◆ TASK OBJECTIVE ◆
Reproduce every line of the items below word for word, leaving out the pictures.
───── THE INPUT ─────
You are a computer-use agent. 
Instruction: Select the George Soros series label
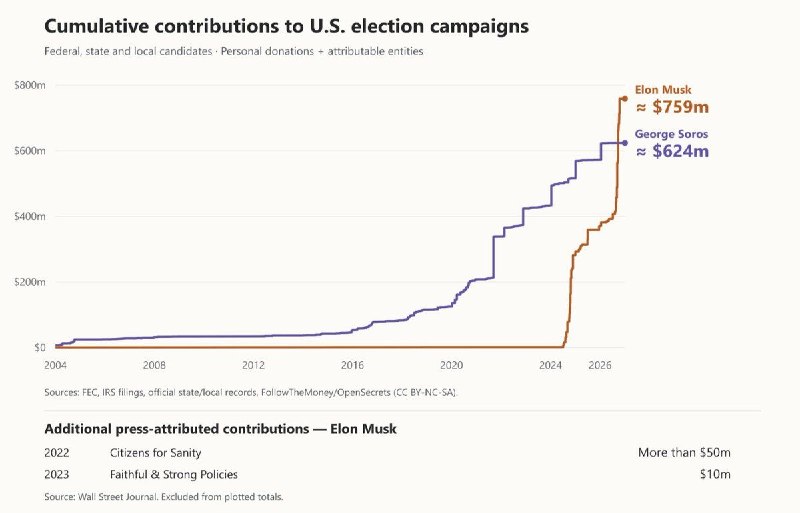coord(671,134)
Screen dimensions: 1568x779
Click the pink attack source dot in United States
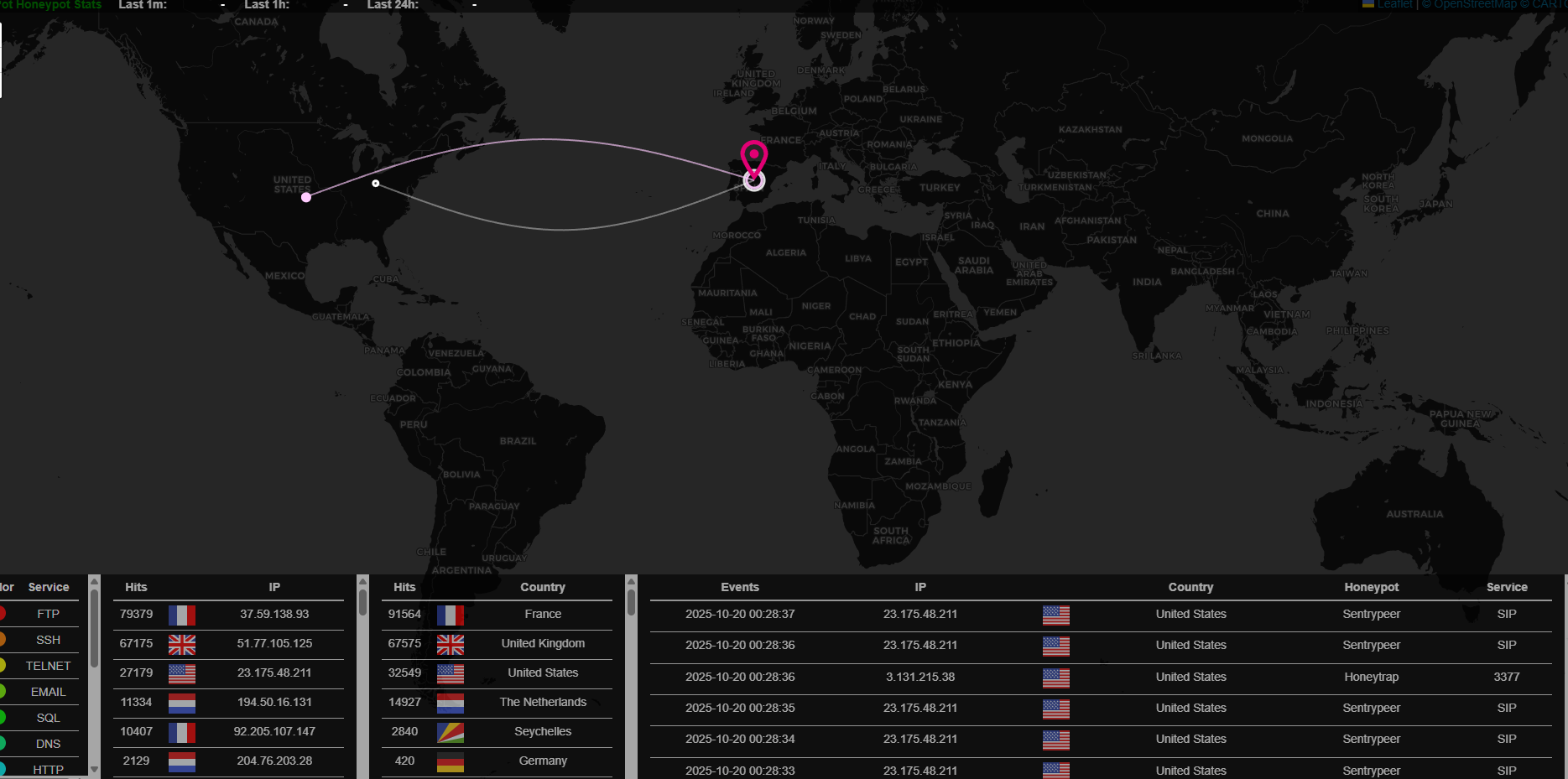(306, 197)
─────
◆ ANSWER TO THIS TASK ◆
You are a computer-use agent. 
Instruction: Select the George Soros series label
coord(671,134)
Screen dimensions: 1568x779
Click the pink attack source dot in United States
(306, 197)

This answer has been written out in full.